Over the years I’ve had to help a number of private students prepare for job interviews in English. At one point, I even worked with my Russian-speaking husband on his answers to typical job interview questions. Now after working many years in the U.S. as an executive recruiter, he’s more of an expert in this area than I am. He may have more tips than I do on presenting oneself, but I remain confident I can provide a good amount of support as an English language teacher.
Have you been asked to help students prepare for job interviews, too? What practices do you find to be most effective? Here are some of my strategies.
1. Ask students to write out answers to several basic questions. You can easily find lists of common job interview questions online. Select appropriate ones for your students (or allow them to choose) and ask them to write their answers for the next lesson. The process of writing requires them to organize their thoughts and consider their word choices. During our lesson, we correct and revise the answers together for clarity.
2. Ask variations of those questions. Students must learn to adapt their answers to different questions. Each question is an opportunity to strengthen one’s candidacy. Remind students that there are two goals in a job interview: give information the company wants and give information that you feel presents you as the best candidate. At this stage, I pose questions and allow students only occasional glances at their notes. We work on keeping their thoughts organized, answering the given question, and being concise. We all know that an interviewer is going to ask about your background and work history. It’s also very likely that you’ll have the chance to speak about your key strengths, your work style, and/ or a challenge you overcame. As the candidate, you need to practice speaking about these topics so that the ideas flow freely.
3. Ask students to memorize key phrases and lines from their notes. In my opinion, performance is a big part of doing an interview. You need to be yourself, but you need to be on your game and that means having some ideas ready for delivery. A good actor learns his or her lines. Good acting isn’t fake. It’s genuine. I think having some ideas well-rehearsed can help a candidate (native or non-native speaker) feel more confident going into the interview.
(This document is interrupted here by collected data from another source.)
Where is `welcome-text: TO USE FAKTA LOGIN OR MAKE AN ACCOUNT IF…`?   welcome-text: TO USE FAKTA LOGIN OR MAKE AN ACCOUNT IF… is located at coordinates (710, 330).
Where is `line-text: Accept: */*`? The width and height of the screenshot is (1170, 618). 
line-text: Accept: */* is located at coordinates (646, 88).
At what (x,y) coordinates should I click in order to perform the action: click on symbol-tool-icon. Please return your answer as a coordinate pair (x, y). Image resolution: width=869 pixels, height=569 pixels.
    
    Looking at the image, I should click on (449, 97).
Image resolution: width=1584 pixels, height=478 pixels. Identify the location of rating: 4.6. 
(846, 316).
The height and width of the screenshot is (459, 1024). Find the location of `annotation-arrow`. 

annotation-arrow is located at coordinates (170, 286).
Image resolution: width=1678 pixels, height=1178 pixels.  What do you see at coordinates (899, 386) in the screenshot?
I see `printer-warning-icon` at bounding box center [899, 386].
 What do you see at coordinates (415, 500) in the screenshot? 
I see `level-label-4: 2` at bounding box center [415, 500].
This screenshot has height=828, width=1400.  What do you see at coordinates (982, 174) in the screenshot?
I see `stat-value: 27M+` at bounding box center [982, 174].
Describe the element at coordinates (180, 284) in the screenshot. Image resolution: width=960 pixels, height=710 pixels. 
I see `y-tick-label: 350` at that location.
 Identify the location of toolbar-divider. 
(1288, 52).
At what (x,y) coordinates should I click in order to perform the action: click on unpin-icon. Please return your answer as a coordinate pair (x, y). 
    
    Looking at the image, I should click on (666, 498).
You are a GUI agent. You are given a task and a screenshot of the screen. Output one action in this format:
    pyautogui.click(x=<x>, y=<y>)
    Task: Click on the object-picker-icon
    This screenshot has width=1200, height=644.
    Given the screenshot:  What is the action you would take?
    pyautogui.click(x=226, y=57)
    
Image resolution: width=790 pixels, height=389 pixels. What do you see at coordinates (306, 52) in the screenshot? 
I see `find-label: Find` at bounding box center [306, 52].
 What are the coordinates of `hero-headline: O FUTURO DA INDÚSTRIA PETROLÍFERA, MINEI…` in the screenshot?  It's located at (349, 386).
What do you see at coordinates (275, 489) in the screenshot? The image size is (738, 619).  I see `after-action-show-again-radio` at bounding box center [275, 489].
4. Do a mock interview. Whether it’s on Skype or face-to-face, I’ve had students role play with me. With one student, I found a lot of uncertainty in the greeting phase. How relaxed can the greeting be without being too casual? How do you respond to chit chat and questions about the weather? We had to restart the interview a few times until she felt comfortable with the initial part. Each time, I varied my greeting and pleasantries. With another student, I once sat on the opposite end of a long table to force her to speak more loudly and to impose a sense of distance. I was no longer her friendly, familiar teacher, but a stranger across the room asking questions.
5. Encourage further rehearsal. Students need to continue making their responses familiar and natural. Suggest some practice in front of a mirror to monitor one’s facial expressions. Practice should be aloud in order to increase comfort with pronunciation and to make sure students are fully articulating their ideas in English.